El dueño del bar Göia llevaba un cuchillo en cada mano cuando intentó matar a su camarero

El juez acaba de dictar autor de procesamiento por tentativa de homicidio contra el hostelero. Ordena que siga en prisión provisional, ya que considera que existe riesgo de fuga.

La Policía Científica, cuando tomaba pruebas en la calle de Lacarra de Zaragoza, donde ocurrieron los hechos el 19 de mayo.
La Policía Científica, cuando tomaba pruebas en la calle de Lacarra de Zaragoza, donde ocurrieron los hechos el 19 de mayo.
José Miguel Marco

El juez que investiga al dueño del bar Göia por el acuchillamiento de su camarero en la calle de José María Lacarra de Zaragoza cree que la intención del hostelero era matarlo. Solo así se explica que el agresor, Ian R. B., atacara a su empleado, Alejandro A., con un cuchillo en cada mano, y no dejara de asestarle puñaladas hasta que varios viandantes lograron reducirlo. El dato lo revela ahora el titular del Juzgado de Instrucción número 12 al dictar auto de procesamiento por tentativa de homicidio contra el hostelero, asistido por la letrada Carmen Sánchez, al que ha citado para interrogarlo por última vez el próximo 10 de diciembre para cerrar las pesquisas y pedir a las partes que califiquen los hechos de cara al juicio.

Como recuerda el instructor, varias de las cuchilladas que recibió la víctima en la cabeza y el estómago podrían haber llegado a costarle la vida. De hecho, los forenses aseguran que, de no haber sido intervenido de forma urgente, el joven habría fallecido.

Seguirá en prisión provisional

El apuñalamiento se produjo en pleno centro de Zaragoza el pasado 19 de mayo. Al día siguiente, el juez de guardia dictó prisión provisional sin fianza para el agresor, que cumplirá pronto siete meses en el centro penitenciario de Zuera. Dada la gravedad de los hechos y ante el riesgo de que este intente fugarse, el juez entiende que no hay motivos para modificar la situación del hostelero. Por tanto, seguirá privado de libertad, posiblemente, hasta la celebración del juicio.

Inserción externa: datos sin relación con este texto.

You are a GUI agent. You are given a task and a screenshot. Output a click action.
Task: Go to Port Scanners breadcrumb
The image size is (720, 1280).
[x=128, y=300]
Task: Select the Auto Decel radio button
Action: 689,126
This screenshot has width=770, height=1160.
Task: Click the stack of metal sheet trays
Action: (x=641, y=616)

Para garantizar el pago de las posibles responsabilidades económicas derivadas de apuñalamiento, el magistrado ha pedido al encausado que deposite 10.000 euros de fianza. De no hacerlo, decretará el embargo de sus bienes hasta alcanzar esta cantidad. A consecuencia de la agresión, la víctima precisó de 144 días para su curación, seis de los cuales estuvo hospitalizado. Le han quedado como secuelas cicatrices y síndrome de estrés postraumático.